▶ **GOAL OF THE EXERCISE**
Report each line of the entries that contains the word "height", copied in full.

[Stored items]
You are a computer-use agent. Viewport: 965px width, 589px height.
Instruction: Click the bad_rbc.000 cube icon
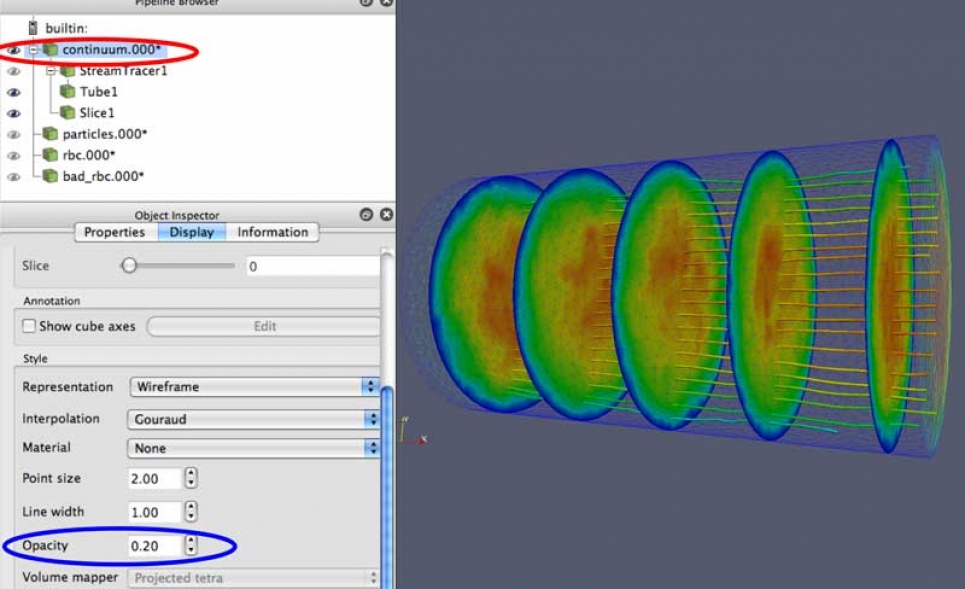(x=50, y=176)
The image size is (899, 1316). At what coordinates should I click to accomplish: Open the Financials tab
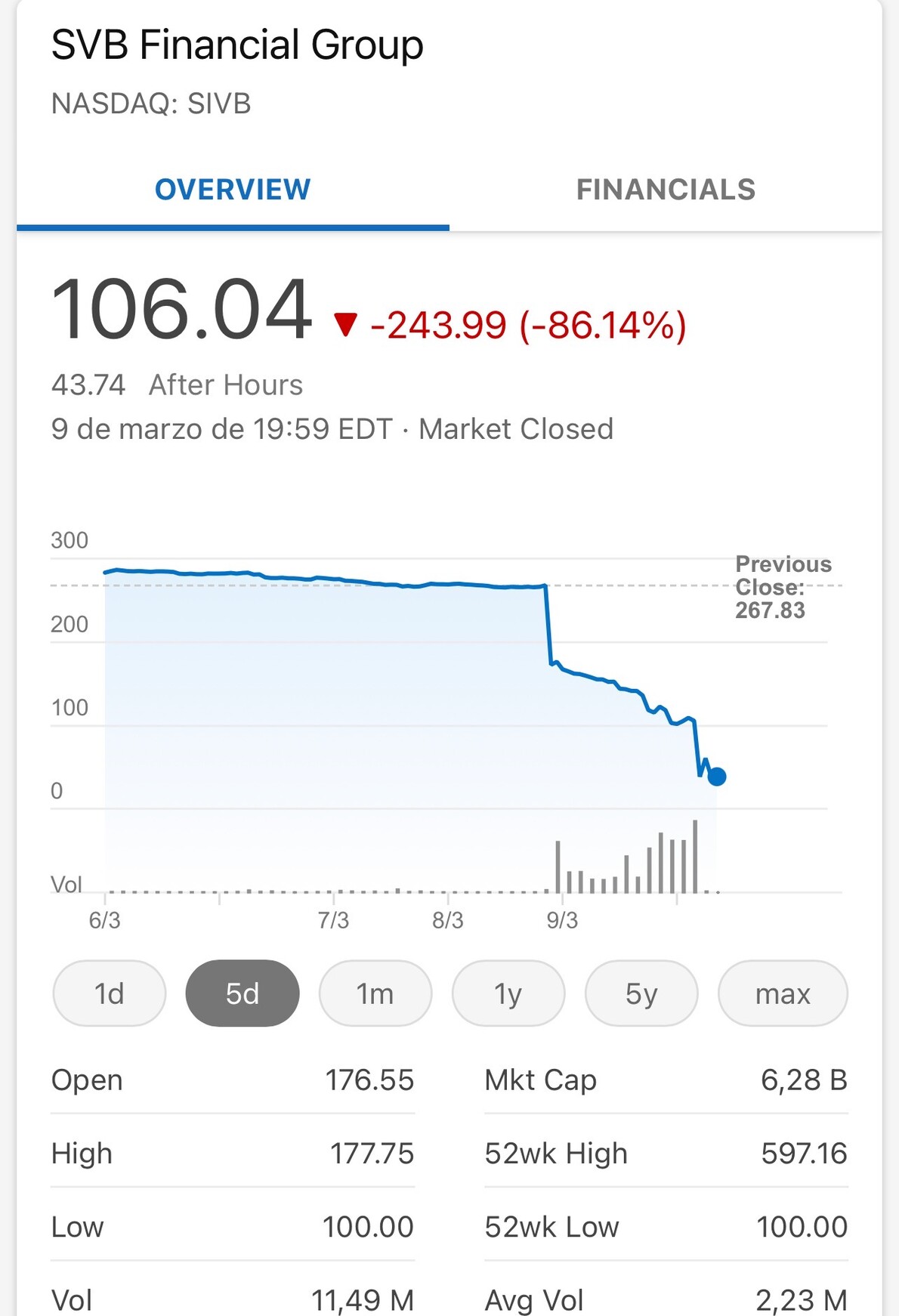[666, 190]
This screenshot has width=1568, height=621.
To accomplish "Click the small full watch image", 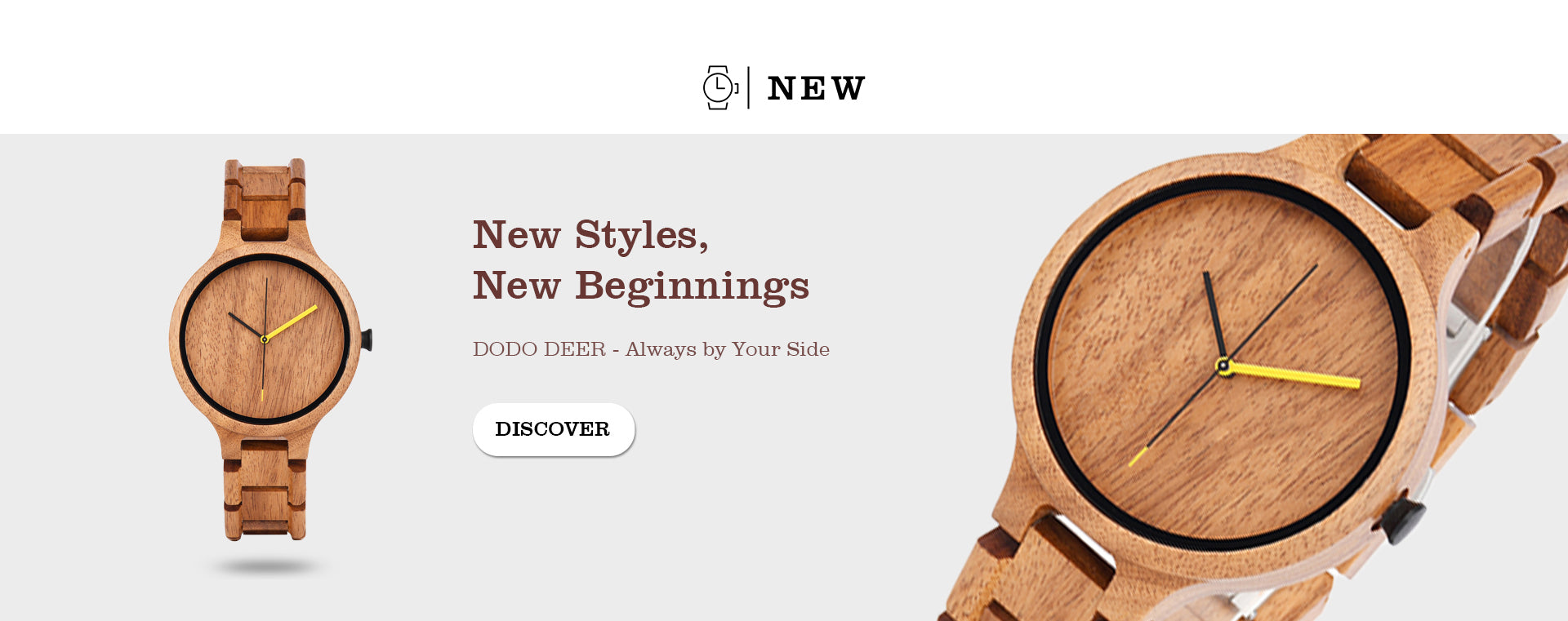I will point(269,349).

▶ **EXPECTED ANSWER**
You are a computer-use agent. Viewport: 965px width, 589px height.
This screenshot has width=1568, height=621.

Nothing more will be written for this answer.